Dore Gold’s meeting with Maite Nkoana-Mashabane, who has been Pretoria’s minister of international relations and cooperation since 2009, took place at the sidelines of the United Nations General Assembly.
The Israeli Foreign Ministry confirmed the meeting took place but initially kept mum about its content. Gold tweeted a photo of him shaking hands with Nkoana-Mashabane, adding that he was “[e]xploring the ties between our nations.”
“We consider the very fact that this meeting was held an extraordinary achievement,” a senior Foreign Ministry official told The Times of Israel on Thursday.
During the meeting, Gold discussed the importance of South Africa-Israel relations, particularly in the context of Jerusalem’s renewed push to engage with all countries on the continent, the official added.

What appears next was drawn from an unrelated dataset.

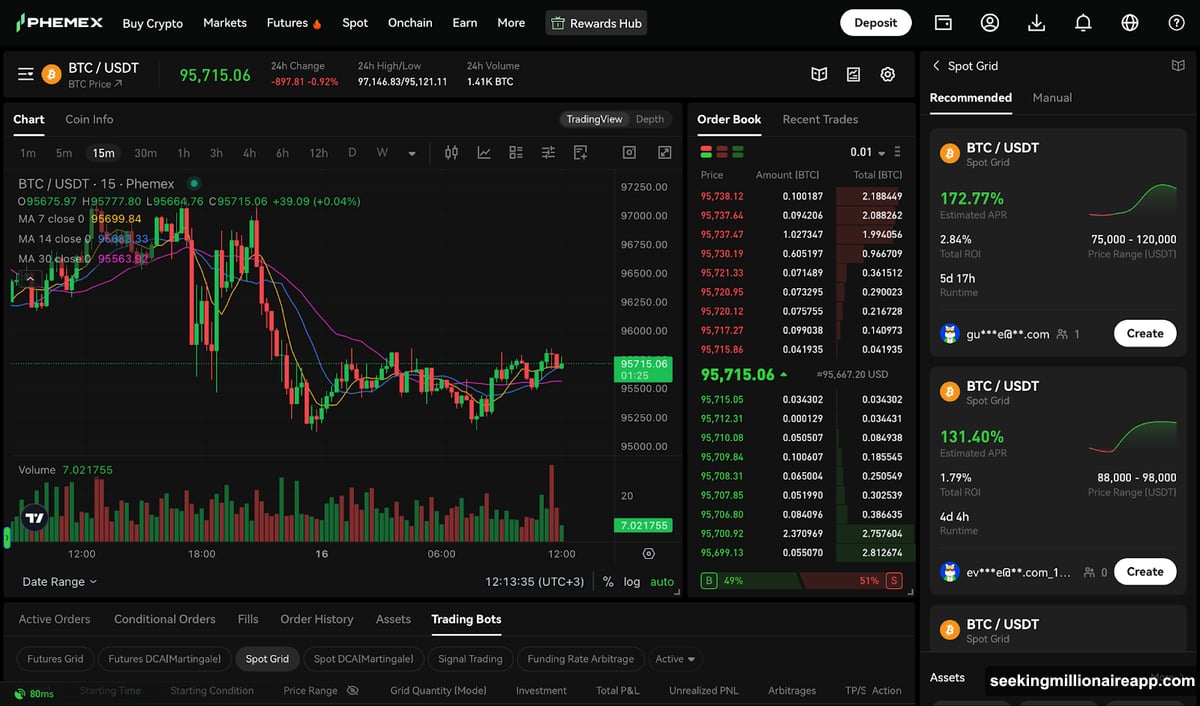Screen dimensions: 1200x706
Task: Click the buy/sell ratio bar
Action: tap(800, 581)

In 2013, Nkoana-Mashabane said that due to the Palestinians’ plight, South African officials refuse to engage with Israel.

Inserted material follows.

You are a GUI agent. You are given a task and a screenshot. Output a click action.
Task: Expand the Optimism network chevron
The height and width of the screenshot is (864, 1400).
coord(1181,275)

“Ministers of South Africa do not visit Israel currently. Even the Jewish Board of Deputies that we engage with here, they know why our ministers are not going to Israel,” she said at the time.
— Dr. Dore Gold (@DrDoreGold) September 22, 2016
Nkoana-Mashabane further said that South Africa has “agreed to slow down and curtail senior leadership contact with that regime until things begin to look better… The struggle of the people of Palestine is our struggle,” she declared.
Nkoana-Mashabane’s comments caused a stir, and the South African cabinet later asserted that it had not imposed “a ban on travel to Israel by government officials.”
Relations between Jerusalem and Pretoria have long been fraught over the latter’s harsh criticism of Israeli policies and its staunch support for the Palestinians. Last year, the African National Congress — the country’s ruling party — hosted the leader of Hamas’s political bureau, Khaled Mashaal, a move protested by Israel.
Earlier this year, Gold embarked on a three-day visit to South Africa, meeting with Jewish community leaders and government officials.
“The meetings were a very important start. To say that we’re about to have a completely different relationship is premature. But there was a readiness to hear our arguments,” Gold told The Times of Israel at the time. “There’s potential. Now, everything is in the follow-up.”
On Thursday, Prime Minister Benjamin Netanyahu is scheduled to meet with about a dozen leaders from African countries, part of a push to forge stronger trade and diplomatic ties with the continent. It is not clear whether South African officials will be present.
During his current trip to New York, Gold also meet with the foreign ministers of Tanzania, Malawi, Ethiopia and Rwanda.
South African President Jacob Zuma is currently in New York, where he addressed the UN General Assembly Wednesday. In his speech, he said that the lack of progress on the Israeli-Palestinian conflict “remains a major concern for us.” It is time for the UN to “carry out its historic mission” and help resolve the conflict, which he called one of the “longest outstanding decolonization and occupation issues.”